The 5 Most Common Mistakes People Make On A Juice Cleanse

Common Mistakes To Avoid On A Juice Cleanse

Once reserved for the wealthy wellness scene, it seems like everyone and their mother is doing, has done, or is planning to do a juice cleanse these days. With juice shops popping up on every corner and grocery stores stocking up on green drinks, the idea of temporarily replacing meals with sippable nutrients has become increasingly popular. That's because juice cleansing ups your intake vitamins, antioxidants, and phytonutrients while giving your digestive system a break and helping rid your body of junk. If you’re considering the cleanse craze, just make sure you don't make one of these five common mistakes. Here, the pitfalls that can derail your goals — and what to do instead.
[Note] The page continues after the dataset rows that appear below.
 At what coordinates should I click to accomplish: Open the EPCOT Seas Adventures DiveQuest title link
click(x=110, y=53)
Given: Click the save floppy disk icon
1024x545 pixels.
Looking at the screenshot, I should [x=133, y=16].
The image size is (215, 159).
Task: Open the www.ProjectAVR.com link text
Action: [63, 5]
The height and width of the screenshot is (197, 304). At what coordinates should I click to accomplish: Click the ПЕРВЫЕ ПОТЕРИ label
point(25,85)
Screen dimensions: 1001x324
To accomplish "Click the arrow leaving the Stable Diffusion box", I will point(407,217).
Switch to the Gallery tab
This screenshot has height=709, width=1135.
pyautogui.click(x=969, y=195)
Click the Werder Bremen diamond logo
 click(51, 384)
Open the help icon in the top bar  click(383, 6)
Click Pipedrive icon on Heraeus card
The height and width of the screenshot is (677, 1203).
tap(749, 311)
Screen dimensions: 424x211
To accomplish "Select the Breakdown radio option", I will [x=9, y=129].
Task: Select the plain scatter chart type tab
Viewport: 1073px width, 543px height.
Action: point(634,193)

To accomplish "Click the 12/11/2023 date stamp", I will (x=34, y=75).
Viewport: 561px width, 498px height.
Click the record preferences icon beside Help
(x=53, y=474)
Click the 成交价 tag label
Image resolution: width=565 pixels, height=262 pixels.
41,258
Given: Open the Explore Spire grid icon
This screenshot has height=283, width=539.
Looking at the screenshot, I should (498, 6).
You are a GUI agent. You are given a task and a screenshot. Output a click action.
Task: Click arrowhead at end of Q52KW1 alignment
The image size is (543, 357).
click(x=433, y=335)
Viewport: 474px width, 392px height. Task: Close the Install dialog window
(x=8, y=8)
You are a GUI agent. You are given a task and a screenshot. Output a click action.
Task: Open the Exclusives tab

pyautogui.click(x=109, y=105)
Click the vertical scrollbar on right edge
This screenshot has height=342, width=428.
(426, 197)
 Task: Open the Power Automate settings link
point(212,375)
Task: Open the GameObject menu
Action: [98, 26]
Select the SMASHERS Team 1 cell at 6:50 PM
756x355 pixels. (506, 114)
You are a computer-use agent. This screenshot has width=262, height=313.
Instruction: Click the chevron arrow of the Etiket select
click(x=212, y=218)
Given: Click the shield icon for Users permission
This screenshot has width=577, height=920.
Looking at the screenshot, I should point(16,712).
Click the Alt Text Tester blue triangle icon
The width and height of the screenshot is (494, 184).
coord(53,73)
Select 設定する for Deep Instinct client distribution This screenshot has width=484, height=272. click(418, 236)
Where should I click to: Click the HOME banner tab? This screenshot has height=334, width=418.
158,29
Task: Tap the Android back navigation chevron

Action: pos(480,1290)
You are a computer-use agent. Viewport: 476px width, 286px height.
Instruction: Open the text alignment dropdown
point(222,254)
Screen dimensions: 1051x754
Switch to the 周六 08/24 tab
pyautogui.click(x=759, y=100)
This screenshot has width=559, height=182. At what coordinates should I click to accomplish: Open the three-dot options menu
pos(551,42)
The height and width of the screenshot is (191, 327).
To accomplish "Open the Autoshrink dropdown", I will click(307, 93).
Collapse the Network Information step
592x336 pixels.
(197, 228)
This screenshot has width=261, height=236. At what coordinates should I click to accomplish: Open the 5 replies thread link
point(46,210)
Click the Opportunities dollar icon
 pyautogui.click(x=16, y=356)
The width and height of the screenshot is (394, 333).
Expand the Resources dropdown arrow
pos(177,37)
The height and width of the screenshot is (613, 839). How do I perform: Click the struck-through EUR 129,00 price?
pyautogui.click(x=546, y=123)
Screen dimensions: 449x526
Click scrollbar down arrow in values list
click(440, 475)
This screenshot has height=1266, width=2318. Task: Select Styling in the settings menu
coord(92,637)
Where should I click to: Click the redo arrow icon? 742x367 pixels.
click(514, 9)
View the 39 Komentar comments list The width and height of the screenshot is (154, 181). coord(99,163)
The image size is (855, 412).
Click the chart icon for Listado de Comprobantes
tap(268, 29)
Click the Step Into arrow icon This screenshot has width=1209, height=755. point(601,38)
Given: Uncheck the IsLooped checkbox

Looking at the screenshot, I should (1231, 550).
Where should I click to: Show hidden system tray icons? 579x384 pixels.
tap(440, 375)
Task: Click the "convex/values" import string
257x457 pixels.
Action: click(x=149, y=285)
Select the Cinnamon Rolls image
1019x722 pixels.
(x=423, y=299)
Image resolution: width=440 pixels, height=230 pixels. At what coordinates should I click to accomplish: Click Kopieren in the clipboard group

Mistake 1: Maintaining your regular workout schedule

Now’s not the time for an intense exercise regimen, even if you’re in great shape and used to working out hard. “You’re consuming significantly fewer calories than normal during a juice cleanse, so you need to take it easy on your body,” cautions Jessica Rosen, co-founder of Raw Generation and certified holistic health coach. “It’s common to think that you can push yourself the way you normally do when working out, but you need to give yourself a break while cleansing,” she adds. With that being said, a cleanse is not a free pass to glue yourself to the couch. If you’re feeling good, some low-intensity activity is encouraged. Rosen’s suggestions: walking, yoga (not hot), swimming, and pilates.

Mistake 2: Quitting coffee cold turkey

On most cleanses, caffeine is a no-no, but if you’re used to drinking full-strength coffee every day, make sure you don’t quit cold, says Rosen. Instead, switch to black (that means no milk, flavored creamers, sugar, or sugar substitutes of any kind) a few days prior to the start of your cleanse, so that cutting it out isn’t as painful. And, ideally, if you’re really planning ahead, you can gradually wean yourself off in the month leading up to the cleanse. Rosen advises slowly increasing the amount of decaf you drink; 25 percent decaf the first week, 50 percent the second, 75 percent the third, entirely decaf the fourth. If you absolutely must get a caffeine fix while juicing, opt for green tea over coffee.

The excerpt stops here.